* **WHAT IS BEING ASKED**: Within the entries below, find each line containing the word "size" and copy it.

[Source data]

-=-=-=-=-

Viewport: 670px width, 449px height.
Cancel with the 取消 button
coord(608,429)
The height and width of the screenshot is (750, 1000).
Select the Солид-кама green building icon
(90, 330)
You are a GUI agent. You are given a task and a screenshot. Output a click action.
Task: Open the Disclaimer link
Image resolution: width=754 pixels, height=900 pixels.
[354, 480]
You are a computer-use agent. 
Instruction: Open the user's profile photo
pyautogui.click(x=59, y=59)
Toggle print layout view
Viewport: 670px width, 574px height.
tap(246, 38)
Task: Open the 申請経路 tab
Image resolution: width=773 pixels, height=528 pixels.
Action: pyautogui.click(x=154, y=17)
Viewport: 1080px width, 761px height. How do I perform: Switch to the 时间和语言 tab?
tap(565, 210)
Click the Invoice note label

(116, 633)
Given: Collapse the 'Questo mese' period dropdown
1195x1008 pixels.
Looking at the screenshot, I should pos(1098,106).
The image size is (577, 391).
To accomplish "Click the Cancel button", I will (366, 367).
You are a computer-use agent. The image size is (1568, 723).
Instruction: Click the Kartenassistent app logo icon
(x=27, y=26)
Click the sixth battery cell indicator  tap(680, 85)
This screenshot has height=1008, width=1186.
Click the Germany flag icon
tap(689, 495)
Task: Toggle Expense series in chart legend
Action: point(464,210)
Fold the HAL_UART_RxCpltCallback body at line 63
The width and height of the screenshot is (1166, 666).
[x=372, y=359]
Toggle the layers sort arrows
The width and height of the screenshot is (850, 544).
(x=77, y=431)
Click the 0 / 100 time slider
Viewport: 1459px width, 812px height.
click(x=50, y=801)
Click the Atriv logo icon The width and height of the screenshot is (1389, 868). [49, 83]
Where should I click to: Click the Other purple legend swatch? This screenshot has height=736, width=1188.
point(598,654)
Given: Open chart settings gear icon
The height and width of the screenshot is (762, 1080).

-=-=-=-=-

* **SOLUTION FOR THIS PROBLEM**:
The image size is (577, 391).
You are a computer-use agent. The image size is (1568, 723).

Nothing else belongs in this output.